Poultry Industry, May 21, 2010, Alabama

  • Opening statements and roundtable remarks by Attorney General Eric Holder, Assistant Attorney General Christine Varney and Secretary of Agriculture Tom Vilsack.
  • Mr. Holder announced the launch of the Agriculture Competition Joint Task Force, which is comprised of individuals from the DOJ and USDA.
  • There was discussion about the fairness of poultry contracts and transparency in the industry.
  • There were also comments on the lack of concentration of poultry processing companies, which reduces the choice farmers have.
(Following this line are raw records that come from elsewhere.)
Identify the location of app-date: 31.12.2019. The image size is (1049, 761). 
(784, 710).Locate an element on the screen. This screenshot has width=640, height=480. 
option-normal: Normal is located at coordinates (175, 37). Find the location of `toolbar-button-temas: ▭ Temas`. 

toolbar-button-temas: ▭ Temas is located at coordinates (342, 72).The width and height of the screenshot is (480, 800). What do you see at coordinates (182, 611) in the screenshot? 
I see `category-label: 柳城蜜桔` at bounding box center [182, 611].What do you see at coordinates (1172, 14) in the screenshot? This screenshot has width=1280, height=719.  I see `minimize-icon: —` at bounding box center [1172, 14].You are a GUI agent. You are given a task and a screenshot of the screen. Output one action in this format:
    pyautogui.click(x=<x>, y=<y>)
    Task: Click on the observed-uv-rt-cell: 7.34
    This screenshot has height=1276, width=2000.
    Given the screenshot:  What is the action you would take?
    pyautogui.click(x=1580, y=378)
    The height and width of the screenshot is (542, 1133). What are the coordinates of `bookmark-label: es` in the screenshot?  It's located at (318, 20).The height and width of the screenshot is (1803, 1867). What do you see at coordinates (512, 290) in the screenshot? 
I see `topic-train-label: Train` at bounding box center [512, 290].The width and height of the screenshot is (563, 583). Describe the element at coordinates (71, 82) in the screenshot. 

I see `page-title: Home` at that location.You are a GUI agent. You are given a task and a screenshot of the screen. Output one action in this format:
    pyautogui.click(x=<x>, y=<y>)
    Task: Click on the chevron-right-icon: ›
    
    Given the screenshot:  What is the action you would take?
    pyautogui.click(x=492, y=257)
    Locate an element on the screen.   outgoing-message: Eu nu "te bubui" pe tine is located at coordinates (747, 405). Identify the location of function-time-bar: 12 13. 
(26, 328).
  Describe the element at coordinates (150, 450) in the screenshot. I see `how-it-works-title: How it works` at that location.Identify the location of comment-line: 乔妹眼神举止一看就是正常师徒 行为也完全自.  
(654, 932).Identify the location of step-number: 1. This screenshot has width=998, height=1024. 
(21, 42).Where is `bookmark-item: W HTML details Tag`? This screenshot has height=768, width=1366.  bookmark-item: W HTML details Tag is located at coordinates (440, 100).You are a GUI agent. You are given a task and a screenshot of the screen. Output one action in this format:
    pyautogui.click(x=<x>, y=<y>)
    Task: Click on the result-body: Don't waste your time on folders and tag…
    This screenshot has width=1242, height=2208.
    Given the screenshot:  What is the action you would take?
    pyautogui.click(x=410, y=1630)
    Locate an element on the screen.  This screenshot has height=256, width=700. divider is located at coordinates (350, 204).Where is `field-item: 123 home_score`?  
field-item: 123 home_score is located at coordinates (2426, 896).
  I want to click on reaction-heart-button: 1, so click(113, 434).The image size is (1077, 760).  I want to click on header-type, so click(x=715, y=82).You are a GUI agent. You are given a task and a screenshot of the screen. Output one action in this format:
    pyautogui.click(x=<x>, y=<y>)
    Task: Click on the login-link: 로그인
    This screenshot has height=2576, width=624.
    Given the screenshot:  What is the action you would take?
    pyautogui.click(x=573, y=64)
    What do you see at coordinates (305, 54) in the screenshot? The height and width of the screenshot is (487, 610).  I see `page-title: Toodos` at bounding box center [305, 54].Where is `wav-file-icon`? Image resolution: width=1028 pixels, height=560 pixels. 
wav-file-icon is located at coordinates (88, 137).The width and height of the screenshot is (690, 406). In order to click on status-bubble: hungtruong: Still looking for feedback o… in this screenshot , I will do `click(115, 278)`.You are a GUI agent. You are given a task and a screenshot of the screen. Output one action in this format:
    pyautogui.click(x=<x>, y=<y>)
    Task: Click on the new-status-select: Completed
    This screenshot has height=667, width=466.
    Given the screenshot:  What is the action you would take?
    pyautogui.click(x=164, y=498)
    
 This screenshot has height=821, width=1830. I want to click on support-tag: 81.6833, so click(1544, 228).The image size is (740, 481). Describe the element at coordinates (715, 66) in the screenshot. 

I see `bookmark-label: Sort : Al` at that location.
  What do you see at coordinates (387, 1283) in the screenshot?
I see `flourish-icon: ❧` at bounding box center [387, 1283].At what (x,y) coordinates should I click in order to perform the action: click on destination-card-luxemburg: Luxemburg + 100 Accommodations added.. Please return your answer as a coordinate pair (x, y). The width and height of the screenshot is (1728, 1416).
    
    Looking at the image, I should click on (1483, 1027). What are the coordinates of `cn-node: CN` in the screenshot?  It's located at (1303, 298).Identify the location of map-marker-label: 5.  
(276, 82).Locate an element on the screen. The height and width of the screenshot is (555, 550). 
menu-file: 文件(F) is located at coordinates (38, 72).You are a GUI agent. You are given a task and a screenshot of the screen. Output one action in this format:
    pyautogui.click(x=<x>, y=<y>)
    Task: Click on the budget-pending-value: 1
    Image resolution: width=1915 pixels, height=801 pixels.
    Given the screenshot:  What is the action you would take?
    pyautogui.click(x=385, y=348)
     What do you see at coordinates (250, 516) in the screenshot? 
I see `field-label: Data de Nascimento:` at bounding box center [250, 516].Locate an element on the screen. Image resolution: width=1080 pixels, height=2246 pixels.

Dairy Industry, June 25, 2010, Wisconsin

  • Opening statements and roundtable remarks by Assistant Attorney General Christine Varney and Secretary of Agriculture Tom Vilsack. (AG Eric Holder did not attend).
  • There was discussion about the gap between the prices consumers pay (relatively high) and prices that dairy farmers are paid by processors (relatively low).  The farmers are getting squeezed and having to sell below cost.
  • Consolidation in grocery retailing and the price pressure exerted by large retailers on dairy coops, as well as consolidation in dairy processors, were cited as a cause of low prices to farmers.

Livestock Industry, August 27, 2010, Colorado

  • Opening statements and roundtable remarks by Attorney General Eric Holder, Assistant Attorney General Christine Varney and Secretary of Agriculture Tom Vilsack.
  • The workshop focused on issues regarding the ability of cattle and hog producers to earn sustainable returns.
  • There was discussion about whether reducing the market power of the packers and increasing bid competition for cattlemen’s animals would raise prices that cattlemen could obtain.
  • There was also discussion about how concentration of packers and concentration among retail grocers negatively affects prices producers can get for their livestock.

Margins, December 8, 2010, Washington, D.C.

  • Opening statements and roundtable remarks by Attorney General Eric Holder, Assistant Attorney General Christine Varney and Secretary of Agriculture Tom Vilsack.